The Bright Angel fault system extends as a continuous zone of normal faults from Cataract Creek on the southwest to the Echo Cliffs on the northeast. Beyond the Echo Cliffs, the system continues northeastward to the vicinity of Monument Valley as a more diffuse, discontinuous zone of normal faults. The Bright Angel fault, Vishnu fault, and Eminence Break graben are among the larger individual members of the total system. The Navajo mountain intrusive center lies along the discontinuous part of the system. Three major eruptive centers of the Mount Floyd volcanic field lie on the southwestern projection of the Bright Angel fault system. If the eruptive centers are included as part of the recognizable structural system, the Bright Angel system has a total known length of slightly more than 300 km.

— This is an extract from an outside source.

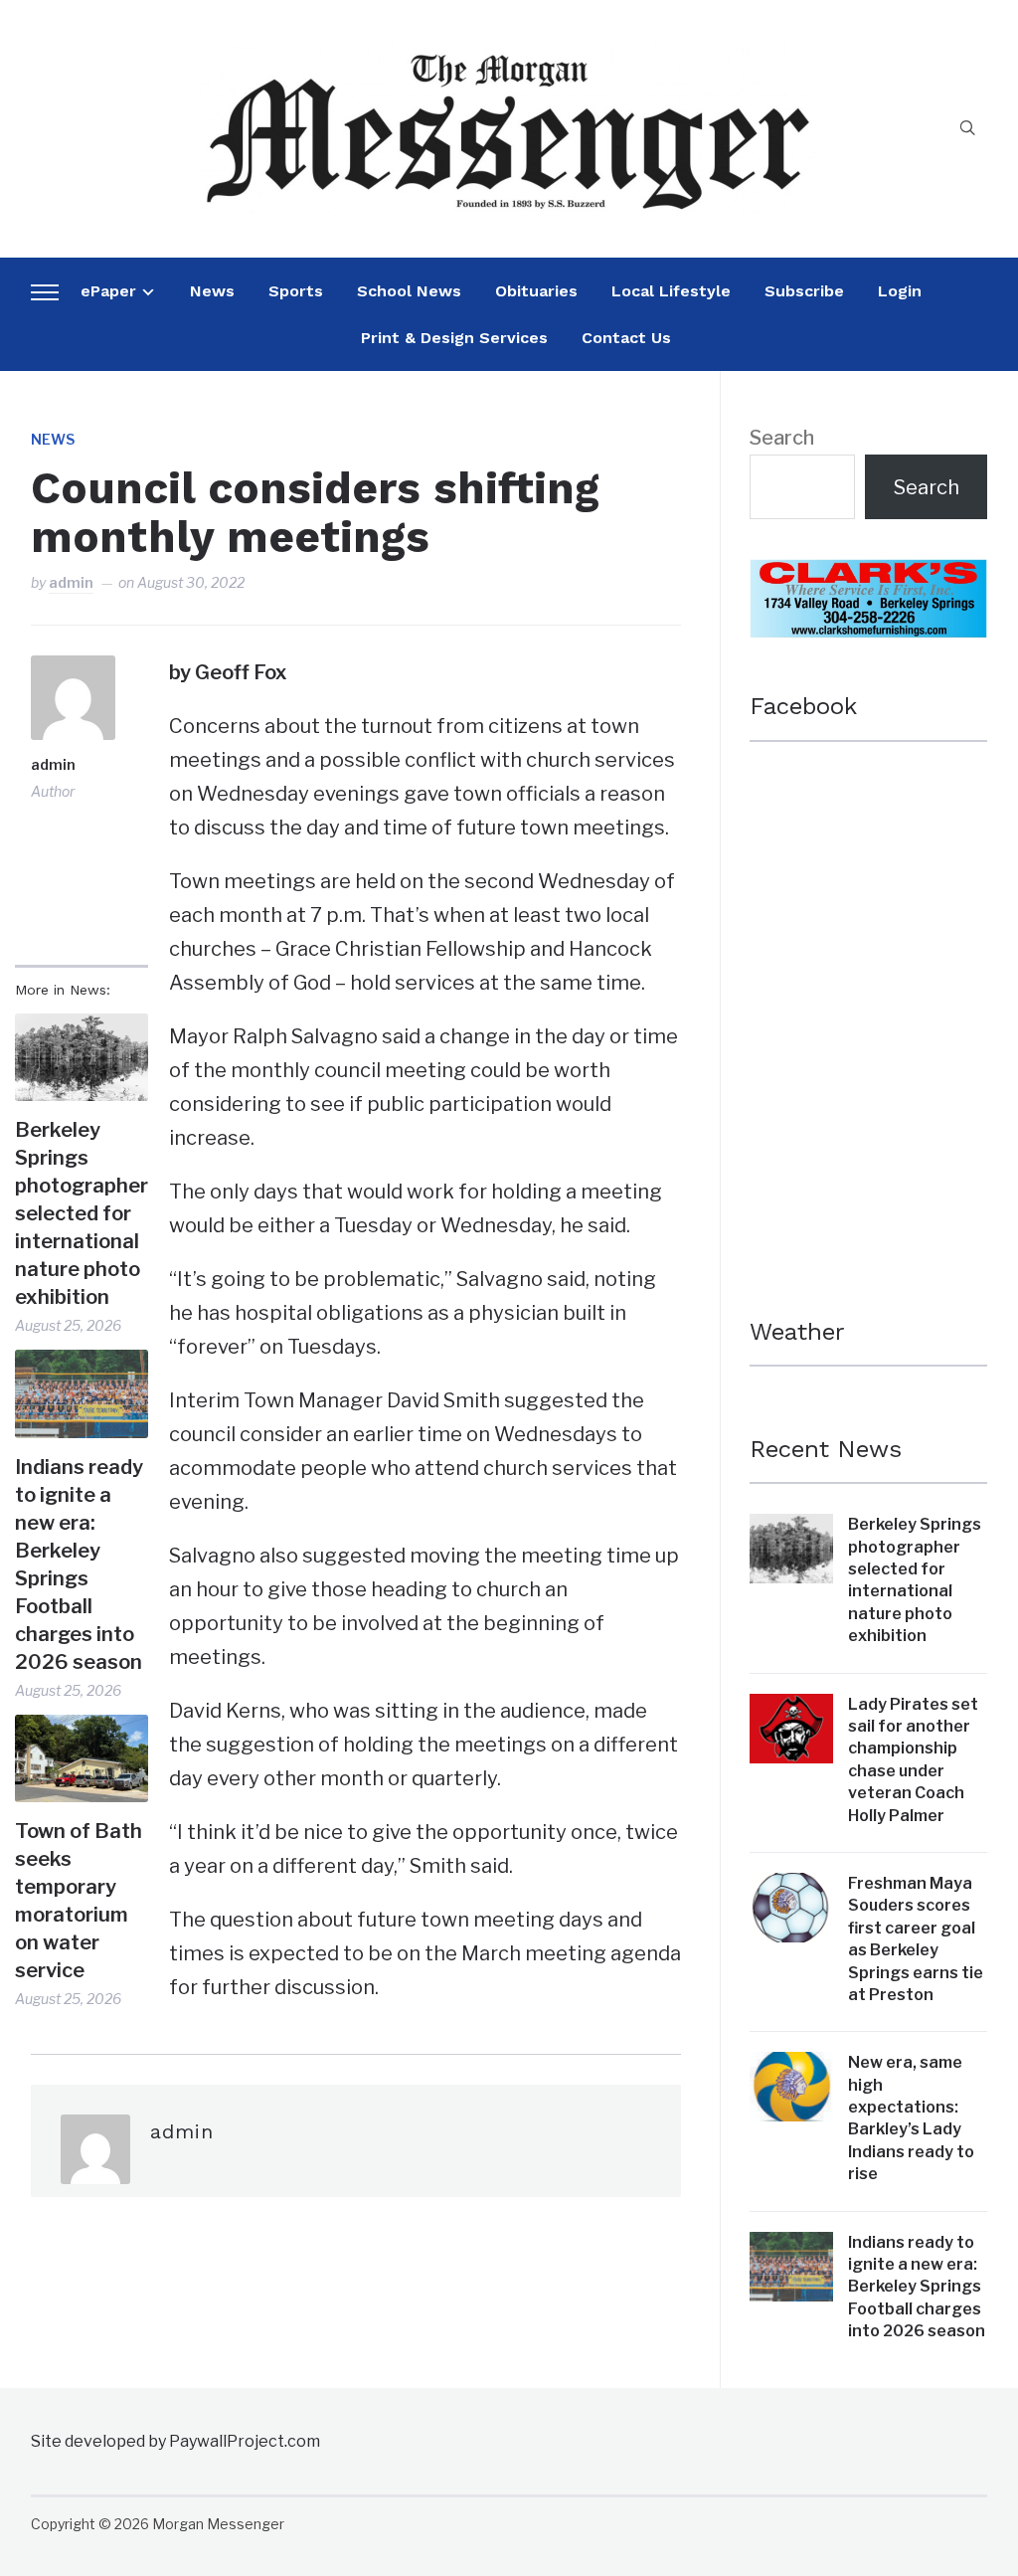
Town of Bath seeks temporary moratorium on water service (78, 1900)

The Mesa Butte fault system, as now recognized, extends from Chino Valley on the southwest to Shadow Mountain on the northeast. Bill Williams Mountain, Sitgreaves Peak, and Kendrick Peak are principal silicic to intermediate eruptive centers of the San Francisco volcanic field that appear to be localized along the fault system. Red Mountain, Mesa Butte, and Shadow Mountain are prominent basaltic eruptive centers along the system; monchiquite diatremes at Tuba Butte and Wildcat Peak lie on the northeast projection of the fault system. The total distance from Chino Valley to Wildcat Peak is more than 200 km.
Comparison of the Bright Angel and Mesa Butte fault systems with a residual aeromagnetic map of Arizona reveals a close correspondence between the positions of the observed relatively minor normal faults and the margins of a series of large northeast-trending magnetic anomalies. Perhaps the most noteworthy feature of the aeromagnetic map is a 400-km-long northeast-trending belt of large positive aeromagnetic anomalies that extends from the vicinity of Congress to the northern border of Arizona. The Mesa Butte fault system lies along the southeast margin of this anomaly belt. Another large positive anomaly, bounded on the southeast by the Bright Angel fault, corresponds in the Grand Canyon to a belt of Precambrian amphibolite and schist. Most of the large positive aeromagnetic anomalies along the Bright Angel and Mesa Butte fault systems may correspond to similar bodies of mafic metavolcanic rocks, which have been offset along two major and perhaps several minor faults of Precambrian age. The normal faults that displace the overlying Phanerozoic rocks have been formed by renewed movement along these ancient fault zones, in response to dilation of the crust from late Tertiary time to the present.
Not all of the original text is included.